Bill in Pa. Senate poses question: Should teachers paid time off be mandatory?

This is an archived article and the information in the article may be outdated. Please look at the time stamp on the story to see when it was last updated.

HARRISBURG, Pa. -- For nearly 70 years, a teacher's paid time off for sickness, bereavement, or sabbatical has been mandatory and protected by Pennsylvania law. A new bill, however, would put those rights back on the negotiating table.

Senate Bill 229, sponsored by Sen. John Eichelberger (R-Blair/Cumberland/Franklin) would change the Public School Code of 1949. Eichelberger wants to put more negotiating power back into the hands of school boards.

The bill, which was pitched to Eichelberger by the Pennsylvania School Boards Association, would mean teachers would have to bargain for their paid time off.

"It's a fairness issue, really," says Eichelberger. "We don't have any other employees in the state who have days off protected by statutory law."

Eichelberger says his bill, which was voted through the Senate Education Committee by a vote of 7-5, would update and outdated law.

"This is a way we can manage how we can do things in our (school) district better than it just being a one-size-fits-all across the Commonwealth," Eichelberger said.

Opponents, like the Pennsylvania State Education Association, the union representing teachers statewide, say the bill is an attack on labor.

Jerry Oleksiak, President of the PSEA, says the 68-year-old law is not broken, so it doesn't need fixing.

"We are seeing a lot of legislation right now that are solutions in search of problems. This is not a problem," Oleksiak says of the teacher's paid time off mandate. "To take it out of state code and to put it back on the negotiating table doesn't do anybody any good."

Oleksiak would rather Eichelberger and other Republicans focus their time on what he feels are more pressing matters facing schools, like a teacher shortage and education funding.

He fears that taking away protected time off for sickness will lead to teachers coming to work while ill to save time off.

"We don't need sick people in the classroom," Oleksiak says. "It's already in state code.
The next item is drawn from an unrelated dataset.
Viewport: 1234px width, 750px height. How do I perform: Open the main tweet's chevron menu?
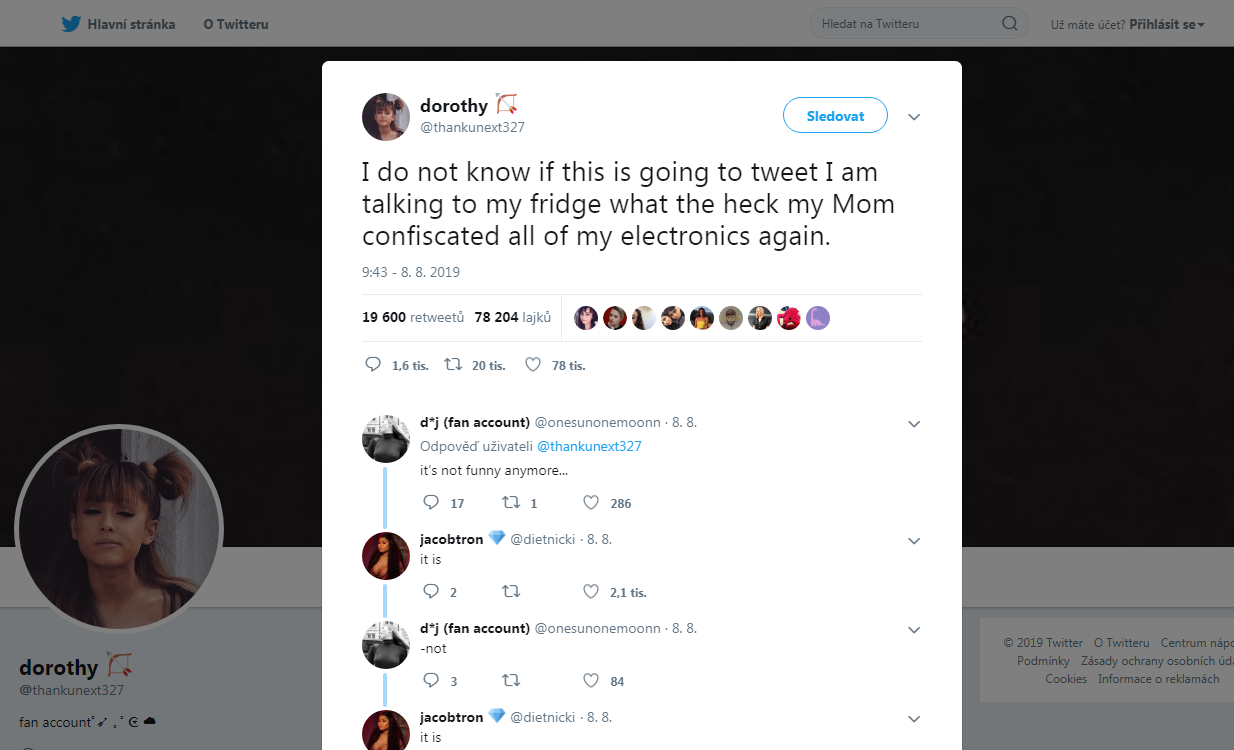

It doesn't need changed. It doesn't need fixed. It adds one more thing to the (negotiating) table and it doesn't make sense."

Eichelberger disagrees, saying it makes sense for school boards who want to operate their districts on a level playing field with teachers by giving them something to negotiate with teachers. School teachers, he says, "have so many days off during the year anyway."

Eichelberger expects anti-strike legislation to also come up in the state Senate this session, aimed at protecting schools from teacher strikes.

Governor Wolf, through a statement from his spokesperson J.J. Abbott, "has serious concerns and is opposed to this bill."